Изменить стиль страницы
  • — Вот! Даже наизусть помню!

    — Ну это юношеское произведение, — заметил Сузиков, покосившись на Валентину. Она смотрела на него с улыбкою.

    — А из более зрелого — ничего не прочтете?

    — А вы любите стихи?

    — Хорошие — очень.

    — Но их так мало. Вот Александр Геннадиевич сказал о силе; этого элемента очень мало у наших поэтов, если не считать двух-трех. — Сузиков помолчал, потом прибавил, смеясь: — капитан Подронников находит, что в моей балладе есть что-то лермонтовское. Но я понимаю, что это он по-товарищески.

    — Отчего же, — сказала Валентина, прищурившись и не глядя на Сузикова. — Сам автор не судья. Я действительно вижу силу в этой строфе: «и дик, и страшен»… «и загремел удар меча». — Она замолчала, продолжая смотреть вдаль, сохраняя серьезное выражение лица, и только кончики губ ее дрогнули едва заметно.

    Сузиков расцвел, крякнул и придал взгляду мечтательное выражение.
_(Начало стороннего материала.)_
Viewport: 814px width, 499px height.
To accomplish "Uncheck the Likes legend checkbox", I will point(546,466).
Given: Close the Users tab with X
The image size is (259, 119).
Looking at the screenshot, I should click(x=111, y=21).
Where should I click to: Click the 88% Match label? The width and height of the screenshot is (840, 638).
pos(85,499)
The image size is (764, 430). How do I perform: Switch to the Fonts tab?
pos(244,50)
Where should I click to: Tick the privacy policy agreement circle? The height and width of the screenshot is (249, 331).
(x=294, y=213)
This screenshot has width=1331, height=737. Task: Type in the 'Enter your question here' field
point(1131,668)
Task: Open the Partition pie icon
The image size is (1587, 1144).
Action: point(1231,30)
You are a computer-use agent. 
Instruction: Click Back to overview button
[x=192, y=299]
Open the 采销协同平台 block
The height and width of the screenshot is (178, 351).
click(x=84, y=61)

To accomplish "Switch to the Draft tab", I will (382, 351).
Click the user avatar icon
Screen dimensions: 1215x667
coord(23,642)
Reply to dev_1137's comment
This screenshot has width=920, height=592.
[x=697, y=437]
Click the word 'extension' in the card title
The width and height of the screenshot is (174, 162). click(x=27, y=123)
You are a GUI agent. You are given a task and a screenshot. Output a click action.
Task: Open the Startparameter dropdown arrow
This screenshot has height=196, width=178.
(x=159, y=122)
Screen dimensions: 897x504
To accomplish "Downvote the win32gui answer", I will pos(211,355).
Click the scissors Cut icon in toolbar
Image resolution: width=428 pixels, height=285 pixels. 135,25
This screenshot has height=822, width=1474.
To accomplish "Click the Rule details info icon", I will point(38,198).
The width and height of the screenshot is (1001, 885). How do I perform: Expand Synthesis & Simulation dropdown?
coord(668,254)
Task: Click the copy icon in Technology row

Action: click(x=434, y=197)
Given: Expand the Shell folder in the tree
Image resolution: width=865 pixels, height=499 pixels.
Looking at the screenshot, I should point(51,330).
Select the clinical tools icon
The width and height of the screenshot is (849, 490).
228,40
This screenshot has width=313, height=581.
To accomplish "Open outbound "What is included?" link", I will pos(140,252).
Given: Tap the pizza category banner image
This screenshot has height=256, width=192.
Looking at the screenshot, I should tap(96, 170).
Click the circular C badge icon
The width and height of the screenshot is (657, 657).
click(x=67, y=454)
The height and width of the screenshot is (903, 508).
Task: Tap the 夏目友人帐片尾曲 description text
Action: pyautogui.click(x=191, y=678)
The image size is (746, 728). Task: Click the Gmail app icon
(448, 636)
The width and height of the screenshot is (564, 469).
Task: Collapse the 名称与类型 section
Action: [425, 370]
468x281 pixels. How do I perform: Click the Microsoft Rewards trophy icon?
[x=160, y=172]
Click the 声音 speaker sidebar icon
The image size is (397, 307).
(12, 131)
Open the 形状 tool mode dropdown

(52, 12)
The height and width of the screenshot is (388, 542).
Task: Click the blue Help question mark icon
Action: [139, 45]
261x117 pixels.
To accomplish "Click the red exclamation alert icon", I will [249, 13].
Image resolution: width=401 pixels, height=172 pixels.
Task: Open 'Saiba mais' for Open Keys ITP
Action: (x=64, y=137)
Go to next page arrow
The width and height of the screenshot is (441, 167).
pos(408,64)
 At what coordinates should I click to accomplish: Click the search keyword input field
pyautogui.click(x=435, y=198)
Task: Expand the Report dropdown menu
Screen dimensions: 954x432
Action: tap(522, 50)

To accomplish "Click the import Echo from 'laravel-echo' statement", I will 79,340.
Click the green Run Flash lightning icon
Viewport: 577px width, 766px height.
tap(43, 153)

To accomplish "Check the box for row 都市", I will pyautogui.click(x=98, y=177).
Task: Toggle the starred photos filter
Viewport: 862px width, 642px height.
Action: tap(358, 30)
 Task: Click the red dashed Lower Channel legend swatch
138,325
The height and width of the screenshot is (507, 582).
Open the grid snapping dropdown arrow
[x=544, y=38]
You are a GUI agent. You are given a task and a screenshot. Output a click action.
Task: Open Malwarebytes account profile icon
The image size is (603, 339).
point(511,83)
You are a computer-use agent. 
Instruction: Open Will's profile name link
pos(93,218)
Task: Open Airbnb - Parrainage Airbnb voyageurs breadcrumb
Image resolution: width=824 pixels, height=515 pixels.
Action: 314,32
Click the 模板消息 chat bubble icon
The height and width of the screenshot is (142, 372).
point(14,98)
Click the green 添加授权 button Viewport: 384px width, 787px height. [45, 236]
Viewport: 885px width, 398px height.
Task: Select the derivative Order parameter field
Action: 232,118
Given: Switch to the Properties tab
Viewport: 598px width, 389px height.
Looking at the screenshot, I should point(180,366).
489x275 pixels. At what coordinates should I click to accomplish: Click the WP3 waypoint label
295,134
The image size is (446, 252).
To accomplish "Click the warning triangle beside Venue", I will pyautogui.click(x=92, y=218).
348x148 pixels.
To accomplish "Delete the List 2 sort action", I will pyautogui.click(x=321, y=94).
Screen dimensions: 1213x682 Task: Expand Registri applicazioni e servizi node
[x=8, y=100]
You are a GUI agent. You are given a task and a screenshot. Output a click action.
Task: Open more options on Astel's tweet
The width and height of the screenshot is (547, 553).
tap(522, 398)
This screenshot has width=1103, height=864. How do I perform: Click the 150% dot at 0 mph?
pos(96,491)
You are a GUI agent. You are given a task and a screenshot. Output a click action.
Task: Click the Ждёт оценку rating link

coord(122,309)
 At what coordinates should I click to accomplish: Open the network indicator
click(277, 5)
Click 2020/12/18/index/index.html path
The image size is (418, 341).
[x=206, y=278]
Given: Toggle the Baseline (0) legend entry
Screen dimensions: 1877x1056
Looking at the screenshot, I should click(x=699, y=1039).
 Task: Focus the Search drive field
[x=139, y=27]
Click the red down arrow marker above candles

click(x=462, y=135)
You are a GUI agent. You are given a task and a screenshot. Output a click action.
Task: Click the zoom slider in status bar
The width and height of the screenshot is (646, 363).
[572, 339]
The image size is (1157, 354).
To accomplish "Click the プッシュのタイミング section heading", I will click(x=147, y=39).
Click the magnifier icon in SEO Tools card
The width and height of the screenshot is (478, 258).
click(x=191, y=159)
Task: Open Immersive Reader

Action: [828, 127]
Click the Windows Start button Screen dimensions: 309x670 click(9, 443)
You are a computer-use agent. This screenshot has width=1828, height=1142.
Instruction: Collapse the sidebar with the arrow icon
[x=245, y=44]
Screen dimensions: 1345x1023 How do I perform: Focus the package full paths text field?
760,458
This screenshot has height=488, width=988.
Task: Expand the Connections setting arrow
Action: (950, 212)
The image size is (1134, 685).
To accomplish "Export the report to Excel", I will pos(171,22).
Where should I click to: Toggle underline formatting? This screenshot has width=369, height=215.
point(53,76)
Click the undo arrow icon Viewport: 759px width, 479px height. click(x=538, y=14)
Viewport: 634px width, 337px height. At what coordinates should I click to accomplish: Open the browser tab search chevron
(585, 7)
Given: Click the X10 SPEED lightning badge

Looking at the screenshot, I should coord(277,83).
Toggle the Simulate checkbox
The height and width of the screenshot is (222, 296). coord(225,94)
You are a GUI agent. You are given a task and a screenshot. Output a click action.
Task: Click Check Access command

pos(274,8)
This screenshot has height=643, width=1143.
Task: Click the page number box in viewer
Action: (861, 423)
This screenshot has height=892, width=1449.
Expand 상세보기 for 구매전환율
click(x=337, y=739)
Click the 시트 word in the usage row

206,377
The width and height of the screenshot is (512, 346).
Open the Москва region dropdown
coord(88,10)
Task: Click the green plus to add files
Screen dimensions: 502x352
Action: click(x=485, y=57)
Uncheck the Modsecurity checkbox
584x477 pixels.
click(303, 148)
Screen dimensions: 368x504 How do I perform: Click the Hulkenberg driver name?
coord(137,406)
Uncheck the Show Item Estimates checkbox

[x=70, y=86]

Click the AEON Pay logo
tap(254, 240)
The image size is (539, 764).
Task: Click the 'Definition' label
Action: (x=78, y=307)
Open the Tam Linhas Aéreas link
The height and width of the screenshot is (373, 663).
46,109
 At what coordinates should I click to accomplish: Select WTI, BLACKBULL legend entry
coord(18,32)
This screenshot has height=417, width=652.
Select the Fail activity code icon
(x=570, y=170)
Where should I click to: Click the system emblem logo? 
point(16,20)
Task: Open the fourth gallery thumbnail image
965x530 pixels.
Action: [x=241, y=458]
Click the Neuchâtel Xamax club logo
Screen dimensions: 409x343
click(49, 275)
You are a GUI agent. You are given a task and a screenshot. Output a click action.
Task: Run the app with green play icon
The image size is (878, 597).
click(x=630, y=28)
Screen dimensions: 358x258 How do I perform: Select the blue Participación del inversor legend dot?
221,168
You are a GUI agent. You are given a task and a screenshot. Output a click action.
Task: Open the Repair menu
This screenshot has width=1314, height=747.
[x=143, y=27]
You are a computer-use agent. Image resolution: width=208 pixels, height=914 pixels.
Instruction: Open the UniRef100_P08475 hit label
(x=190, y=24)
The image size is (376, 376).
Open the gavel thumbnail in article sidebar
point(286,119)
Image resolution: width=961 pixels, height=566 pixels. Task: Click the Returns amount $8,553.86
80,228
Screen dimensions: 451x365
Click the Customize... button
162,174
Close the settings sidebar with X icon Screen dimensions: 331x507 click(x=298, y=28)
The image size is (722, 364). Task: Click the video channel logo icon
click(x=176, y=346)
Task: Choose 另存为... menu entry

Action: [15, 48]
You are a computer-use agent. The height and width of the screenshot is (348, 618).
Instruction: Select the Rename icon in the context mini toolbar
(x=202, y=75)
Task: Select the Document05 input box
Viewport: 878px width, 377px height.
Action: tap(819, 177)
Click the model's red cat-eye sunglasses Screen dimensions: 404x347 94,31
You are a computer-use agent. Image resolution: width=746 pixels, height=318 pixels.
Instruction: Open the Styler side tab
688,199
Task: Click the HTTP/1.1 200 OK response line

Радостно вспыхнула и девица Пулина.

    — Ваша похвала особенно ценна, — галантно заметил поэт. — Мне Александр Геннадиевич говорил о вашем личном знакомстве с нашею «солью земли»… Я разумею писателей и артистов. Да вы и сами…

    — О моих талантах, надеюсь, кузен ничего не рассказывал вам? И хорошо сделал: в области искусства он, по-видимому, совершеннейший профан.

    — Га! Никто не знает, сколько дивных поэтических созданий сохранено здесь! — Алексаша ударил себя кулаком в грудь. — Вот почтенная Кассиопея можете засвидетельствовать.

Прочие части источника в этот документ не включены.